Bidikutama.com – Hari buruh diperingati setiap tanggal 1 Mei atau kerap disebut may day. Hari yang menjadi simbol perjuangan kesejahteraan ditengah kondisi saat ini demi menyerukan hak-hak para pekerja. (1/5)
Tak dapat dipungkiri bahwa buruh masih dalam kondisi dibawah kata layak adalah benar. Bagaimana bisa, tenaga yang dikuras habis setiap hari, hampir tanpa libur masih banyak yang tidak mendapatkan upah yang sepadan dengan keringat yang dikeluarkan.
Masih banyak hak-hak pekerja yang belum terlaksana. Salah satu contohnya jaminan keselamatan ketika bekerja kurang bahkan tidak ada kepastiannya.
Pekerja atau buruh dilindungi oleh undang-undang, tetapi belum jelas akan ketegasan dan implementasi di setiap perusahaan atau instansi disiplin dalam melindungi dan menyejahterakan para pekerjanya.
Di Semarang, Jawa Tengah, setiap tahunnya Dinas Ketenagakerjaan dan Transmigrasi mendapatkan sekitar 700 laporan dari pekerja untuk perusahaan yang tidak membayarkan pesangon, tidak dapat upah lembur, bahkan dipotongnya cuti untuk ibu hamil.
Kondisi ini diperburuk dengan disahkannya Undang-Undang (UU) Cipta Kerja (Ciptaker) yang masih menjadi polemik di masyarakat. Hal ini menimbulkan kecemasan untuk para buruh terkait mendapatkan jaminan yang lebih baik di masa depan atau sebaliknya.
Di Provinsi Banten sendiri, khususnya di daerah industri, masih banyak perusahaan yang mempekerjakan tenaga lepas, tetapi tanggung jawabnya sama seperti pekerja kontrak, bahkan pegawai tetap. Akan tetapi, yang membedakan adalah pekerja diluar kontrak ini tidak mendapatkan jaminan kesehatan atau Badan Penyelenggaraan Jaminan Sosial (BPJS) Kesehatan, upah yang didapatkan pun hanya berkisar Rp10.000/jam.

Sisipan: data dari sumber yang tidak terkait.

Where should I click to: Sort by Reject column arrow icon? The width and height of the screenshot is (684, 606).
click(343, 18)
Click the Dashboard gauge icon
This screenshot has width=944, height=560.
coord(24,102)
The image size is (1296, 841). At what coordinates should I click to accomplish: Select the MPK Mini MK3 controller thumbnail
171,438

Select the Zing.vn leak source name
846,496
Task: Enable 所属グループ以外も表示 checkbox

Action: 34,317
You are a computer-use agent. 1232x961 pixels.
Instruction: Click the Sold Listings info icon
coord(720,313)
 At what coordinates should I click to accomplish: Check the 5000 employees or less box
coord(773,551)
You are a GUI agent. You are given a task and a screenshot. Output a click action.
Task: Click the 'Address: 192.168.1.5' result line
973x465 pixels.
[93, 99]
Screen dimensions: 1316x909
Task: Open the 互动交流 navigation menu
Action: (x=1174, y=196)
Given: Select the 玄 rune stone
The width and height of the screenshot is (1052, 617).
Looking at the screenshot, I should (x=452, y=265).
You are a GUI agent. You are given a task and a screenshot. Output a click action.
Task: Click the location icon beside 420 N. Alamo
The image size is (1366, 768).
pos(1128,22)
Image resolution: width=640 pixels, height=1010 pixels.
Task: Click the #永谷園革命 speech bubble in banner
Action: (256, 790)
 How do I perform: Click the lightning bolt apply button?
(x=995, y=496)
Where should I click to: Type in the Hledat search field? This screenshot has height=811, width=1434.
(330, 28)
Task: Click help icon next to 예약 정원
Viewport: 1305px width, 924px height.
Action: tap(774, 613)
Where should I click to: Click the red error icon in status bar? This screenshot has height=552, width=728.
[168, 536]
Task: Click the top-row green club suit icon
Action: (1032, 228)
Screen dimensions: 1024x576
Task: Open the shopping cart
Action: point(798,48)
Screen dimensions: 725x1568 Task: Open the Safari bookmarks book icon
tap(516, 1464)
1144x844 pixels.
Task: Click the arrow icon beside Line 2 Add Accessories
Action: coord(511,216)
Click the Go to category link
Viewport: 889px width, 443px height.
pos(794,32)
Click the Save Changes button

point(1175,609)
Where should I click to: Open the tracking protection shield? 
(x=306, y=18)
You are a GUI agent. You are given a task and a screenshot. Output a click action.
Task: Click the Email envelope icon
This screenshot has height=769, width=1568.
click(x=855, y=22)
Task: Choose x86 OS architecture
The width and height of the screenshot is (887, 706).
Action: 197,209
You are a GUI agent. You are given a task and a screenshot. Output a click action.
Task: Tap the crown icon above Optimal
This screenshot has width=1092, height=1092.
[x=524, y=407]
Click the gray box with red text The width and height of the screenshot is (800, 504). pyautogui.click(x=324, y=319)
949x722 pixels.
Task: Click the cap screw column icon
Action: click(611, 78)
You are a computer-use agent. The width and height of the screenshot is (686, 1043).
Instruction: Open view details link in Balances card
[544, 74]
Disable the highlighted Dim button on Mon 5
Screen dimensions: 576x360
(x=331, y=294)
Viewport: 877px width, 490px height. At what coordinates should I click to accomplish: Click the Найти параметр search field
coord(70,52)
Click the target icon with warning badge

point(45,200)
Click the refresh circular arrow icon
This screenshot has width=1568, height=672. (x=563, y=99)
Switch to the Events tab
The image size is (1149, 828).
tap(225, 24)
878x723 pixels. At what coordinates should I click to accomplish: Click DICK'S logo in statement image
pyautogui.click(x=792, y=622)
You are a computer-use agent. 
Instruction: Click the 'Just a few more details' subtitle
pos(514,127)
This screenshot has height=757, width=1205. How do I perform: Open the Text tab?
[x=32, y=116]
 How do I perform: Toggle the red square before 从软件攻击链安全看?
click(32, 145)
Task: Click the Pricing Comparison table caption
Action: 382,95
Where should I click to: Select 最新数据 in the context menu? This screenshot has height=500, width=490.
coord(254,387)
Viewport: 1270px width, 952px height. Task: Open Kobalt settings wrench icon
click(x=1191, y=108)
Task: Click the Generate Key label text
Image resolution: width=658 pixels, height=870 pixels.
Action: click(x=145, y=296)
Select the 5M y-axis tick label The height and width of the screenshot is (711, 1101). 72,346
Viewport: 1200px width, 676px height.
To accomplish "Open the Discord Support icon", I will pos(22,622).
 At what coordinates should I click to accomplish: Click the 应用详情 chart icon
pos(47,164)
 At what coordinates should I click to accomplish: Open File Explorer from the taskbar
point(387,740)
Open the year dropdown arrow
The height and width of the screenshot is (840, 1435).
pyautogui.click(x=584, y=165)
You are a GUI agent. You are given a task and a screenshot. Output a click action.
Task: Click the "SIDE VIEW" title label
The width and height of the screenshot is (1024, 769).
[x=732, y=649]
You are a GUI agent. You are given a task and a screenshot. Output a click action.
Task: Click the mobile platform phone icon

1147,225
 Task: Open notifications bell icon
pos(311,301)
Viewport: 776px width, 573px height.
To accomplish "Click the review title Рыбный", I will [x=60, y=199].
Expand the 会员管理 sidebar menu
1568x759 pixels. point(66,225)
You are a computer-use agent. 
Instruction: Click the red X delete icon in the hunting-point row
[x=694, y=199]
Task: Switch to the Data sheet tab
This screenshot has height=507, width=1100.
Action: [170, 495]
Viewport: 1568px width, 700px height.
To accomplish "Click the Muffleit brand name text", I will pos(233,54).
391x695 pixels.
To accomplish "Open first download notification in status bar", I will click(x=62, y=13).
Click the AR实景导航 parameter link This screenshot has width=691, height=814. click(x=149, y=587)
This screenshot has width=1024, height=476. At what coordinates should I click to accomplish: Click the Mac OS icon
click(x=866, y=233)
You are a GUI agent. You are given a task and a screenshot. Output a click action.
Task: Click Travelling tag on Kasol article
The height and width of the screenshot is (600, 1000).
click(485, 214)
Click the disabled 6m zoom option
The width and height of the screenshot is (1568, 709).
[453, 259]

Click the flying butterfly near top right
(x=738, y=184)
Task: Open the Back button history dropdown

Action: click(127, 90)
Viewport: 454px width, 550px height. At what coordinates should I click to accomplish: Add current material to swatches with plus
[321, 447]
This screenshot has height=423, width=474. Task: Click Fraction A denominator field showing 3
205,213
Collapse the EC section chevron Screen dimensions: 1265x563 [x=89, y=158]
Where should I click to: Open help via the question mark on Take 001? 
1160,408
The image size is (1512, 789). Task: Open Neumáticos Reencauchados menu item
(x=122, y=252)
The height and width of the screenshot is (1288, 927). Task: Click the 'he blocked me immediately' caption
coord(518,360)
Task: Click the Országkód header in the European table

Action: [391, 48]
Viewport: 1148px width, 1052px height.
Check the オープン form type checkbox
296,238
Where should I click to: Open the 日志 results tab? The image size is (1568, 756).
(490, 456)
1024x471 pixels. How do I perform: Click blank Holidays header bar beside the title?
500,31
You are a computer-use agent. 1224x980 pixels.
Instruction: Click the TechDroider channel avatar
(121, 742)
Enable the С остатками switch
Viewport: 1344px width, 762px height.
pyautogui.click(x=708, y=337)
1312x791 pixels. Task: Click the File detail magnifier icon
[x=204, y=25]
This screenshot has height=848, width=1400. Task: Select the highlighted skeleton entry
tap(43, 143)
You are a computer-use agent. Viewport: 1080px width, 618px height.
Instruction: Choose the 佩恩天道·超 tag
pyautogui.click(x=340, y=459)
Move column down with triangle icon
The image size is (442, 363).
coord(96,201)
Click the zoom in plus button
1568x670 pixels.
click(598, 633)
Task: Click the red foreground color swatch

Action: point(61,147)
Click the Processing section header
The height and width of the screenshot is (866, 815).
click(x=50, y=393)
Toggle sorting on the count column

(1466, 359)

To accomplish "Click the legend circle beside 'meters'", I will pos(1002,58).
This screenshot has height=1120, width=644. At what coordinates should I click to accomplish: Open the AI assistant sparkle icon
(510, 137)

Belum lagi, setiap industri yang memainkan sistem kontrak kepada semua pekerjanya. Dalam sistem ini, industri kerja membuka kesempatan bekerja di perusahaan dengan kualifikasi tinggi, upah yang jauh berkali lipat dari upah minimun regional (UMR), serta masa kontrak yang tidak panjang.
Sistem kontrak digunakan oleh perusahaan untuk menekan pengeluaran perusahaan, pada kondisi ini pun belum tentu tanggung jawab yang dikerjakan pekerja kontrak sesuai dengan yang telah dijelaskan. Budaya ‘multitalenta’ di perusahaan masih banyak terjadi, tapi tidak dibarengi dengan upah tambahan yang didapatkan pekerja.
Pada undang-undang cipta kerja pasal 88C ayat (1), yang menjelaskan bahwa Gubernur wajib menetapkan upah minimum provinsi, kemudian pasal 88C ayat (2) menyatakan bahwa Gubernur dapat menetapkan upah minimun kabupaten/kota dan pada pasal 88C ayat (3) menyatakan bahwa upah minimun kabupaten/kota lebih tinggi dari upah minimum provinsi, sedangkan pada pasal 88D ayat (2), upah minimum dipertimbangkan variabel pertumbuhan ekonomi, inflasi, dan indeks tertentu.
Ekonomi dunia menjadi hal mendasar mengapa kehadiran UU Ciptaker ini memperkeruh posisi para pekerja, terlebih pada pasal yang menyatakan bahwa Gubernur memiliki otoritas untuk menetapkan dan menentukan besaran UMR tingkat kabupaten/kota yang hanya dihitung berdasarkan tenaga, pertumbuhan ekonomi, inflasi dan variabel lainnya yang tidak gamblang dijelaskan, serta tentu tidak lagi berdasarkan kebutuhan hidup layak (KHL).
Otoritas yang diberikan pemerintah pusat, memiliki dua mata pisau tajam yang sayatannya nyata terhadap para pekerja. Kewenangan ini akan menyejahterakan pekerja jika gubernur menetapkan upah minimum dengan pertimbangan yang baik, tentu dengan memasukkan variabel kelayakan untuk upah pekerja. Namun, sebagaimana yang sudah sering terjadi, pemerintah kerap menyalahgunakan kekuasaan dan pisau tajam itu menyayat langsung para pekerja.